┌─ INFORMATION

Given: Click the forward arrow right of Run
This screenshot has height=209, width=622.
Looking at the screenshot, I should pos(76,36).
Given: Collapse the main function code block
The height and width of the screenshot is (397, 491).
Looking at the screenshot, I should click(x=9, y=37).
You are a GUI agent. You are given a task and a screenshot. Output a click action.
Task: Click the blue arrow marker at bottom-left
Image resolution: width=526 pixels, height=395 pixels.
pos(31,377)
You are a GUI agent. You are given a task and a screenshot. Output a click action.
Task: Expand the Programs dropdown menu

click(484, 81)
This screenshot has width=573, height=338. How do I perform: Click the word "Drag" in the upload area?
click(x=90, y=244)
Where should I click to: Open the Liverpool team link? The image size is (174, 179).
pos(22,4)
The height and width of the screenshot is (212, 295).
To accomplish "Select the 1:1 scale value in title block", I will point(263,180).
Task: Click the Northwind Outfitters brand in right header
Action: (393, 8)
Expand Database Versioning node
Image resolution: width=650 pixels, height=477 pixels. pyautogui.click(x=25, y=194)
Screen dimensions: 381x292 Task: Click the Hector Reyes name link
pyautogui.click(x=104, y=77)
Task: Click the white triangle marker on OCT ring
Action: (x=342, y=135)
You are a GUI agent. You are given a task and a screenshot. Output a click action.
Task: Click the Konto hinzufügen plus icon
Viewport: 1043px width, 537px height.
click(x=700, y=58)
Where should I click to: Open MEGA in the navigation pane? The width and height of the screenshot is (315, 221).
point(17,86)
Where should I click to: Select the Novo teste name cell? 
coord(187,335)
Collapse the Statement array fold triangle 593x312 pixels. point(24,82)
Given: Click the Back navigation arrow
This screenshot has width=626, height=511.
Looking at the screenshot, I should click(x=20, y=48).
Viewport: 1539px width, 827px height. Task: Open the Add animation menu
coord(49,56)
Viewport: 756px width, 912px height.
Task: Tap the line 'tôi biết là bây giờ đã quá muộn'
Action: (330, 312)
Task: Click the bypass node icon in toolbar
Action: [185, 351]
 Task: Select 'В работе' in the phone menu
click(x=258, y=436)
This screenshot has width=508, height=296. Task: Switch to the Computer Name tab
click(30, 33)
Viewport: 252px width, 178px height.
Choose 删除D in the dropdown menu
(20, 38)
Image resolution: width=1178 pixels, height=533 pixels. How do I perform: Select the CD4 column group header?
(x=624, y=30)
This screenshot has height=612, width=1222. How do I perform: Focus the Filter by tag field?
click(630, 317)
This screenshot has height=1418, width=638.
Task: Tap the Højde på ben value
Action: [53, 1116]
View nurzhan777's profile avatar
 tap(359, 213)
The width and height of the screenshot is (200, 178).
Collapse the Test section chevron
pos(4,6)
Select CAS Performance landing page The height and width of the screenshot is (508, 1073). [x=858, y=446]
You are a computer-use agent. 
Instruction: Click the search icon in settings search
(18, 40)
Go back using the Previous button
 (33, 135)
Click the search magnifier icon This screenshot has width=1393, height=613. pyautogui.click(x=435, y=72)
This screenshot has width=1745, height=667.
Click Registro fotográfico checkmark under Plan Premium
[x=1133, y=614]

└─

WHAT YOU HAVE TO DO: The listing must be repeated in full, with nothing altered.

WRITTEN SOLUTION:
Given: Click the forward arrow right of Run
This screenshot has height=209, width=622.
Looking at the screenshot, I should pos(76,36).
Given: Collapse the main function code block
The height and width of the screenshot is (397, 491).
Looking at the screenshot, I should click(x=9, y=37).
You are a GUI agent. You are given a task and a screenshot. Output a click action.
Task: Click the blue arrow marker at bottom-left
Image resolution: width=526 pixels, height=395 pixels.
pos(31,377)
You are a GUI agent. You are given a task and a screenshot. Output a click action.
Task: Expand the Programs dropdown menu

click(484, 81)
This screenshot has width=573, height=338. How do I perform: Click the word "Drag" in the upload area?
click(x=90, y=244)
Where should I click to: Open the Liverpool team link? The image size is (174, 179).
pos(22,4)
The height and width of the screenshot is (212, 295).
To accomplish "Select the 1:1 scale value in title block", I will point(263,180).
Task: Click the Northwind Outfitters brand in right header
Action: (393, 8)
Expand Database Versioning node
Image resolution: width=650 pixels, height=477 pixels. pyautogui.click(x=25, y=194)
Screen dimensions: 381x292 Task: Click the Hector Reyes name link
pyautogui.click(x=104, y=77)
Task: Click the white triangle marker on OCT ring
Action: (x=342, y=135)
You are a GUI agent. You are given a task and a screenshot. Output a click action.
Task: Click the Konto hinzufügen plus icon
Viewport: 1043px width, 537px height.
click(x=700, y=58)
Where should I click to: Open MEGA in the navigation pane? The width and height of the screenshot is (315, 221).
point(17,86)
Where should I click to: Select the Novo teste name cell? 
coord(187,335)
Collapse the Statement array fold triangle 593x312 pixels. point(24,82)
Given: Click the Back navigation arrow
This screenshot has width=626, height=511.
Looking at the screenshot, I should click(x=20, y=48).
Viewport: 1539px width, 827px height. Task: Open the Add animation menu
coord(49,56)
Viewport: 756px width, 912px height.
Task: Tap the line 'tôi biết là bây giờ đã quá muộn'
Action: (330, 312)
Task: Click the bypass node icon in toolbar
Action: [185, 351]
 Task: Select 'В работе' in the phone menu
click(x=258, y=436)
This screenshot has width=508, height=296. Task: Switch to the Computer Name tab
click(30, 33)
Viewport: 252px width, 178px height.
Choose 删除D in the dropdown menu
(20, 38)
Image resolution: width=1178 pixels, height=533 pixels. How do I perform: Select the CD4 column group header?
(x=624, y=30)
This screenshot has height=612, width=1222. How do I perform: Focus the Filter by tag field?
click(630, 317)
This screenshot has height=1418, width=638.
Task: Tap the Højde på ben value
Action: [53, 1116]
View nurzhan777's profile avatar
 tap(359, 213)
The width and height of the screenshot is (200, 178).
Collapse the Test section chevron
pos(4,6)
Select CAS Performance landing page The height and width of the screenshot is (508, 1073). [x=858, y=446]
You are a computer-use agent. 
Instruction: Click the search icon in settings search
(18, 40)
Go back using the Previous button
 (33, 135)
Click the search magnifier icon This screenshot has width=1393, height=613. pyautogui.click(x=435, y=72)
This screenshot has width=1745, height=667.
Click Registro fotográfico checkmark under Plan Premium
[x=1133, y=614]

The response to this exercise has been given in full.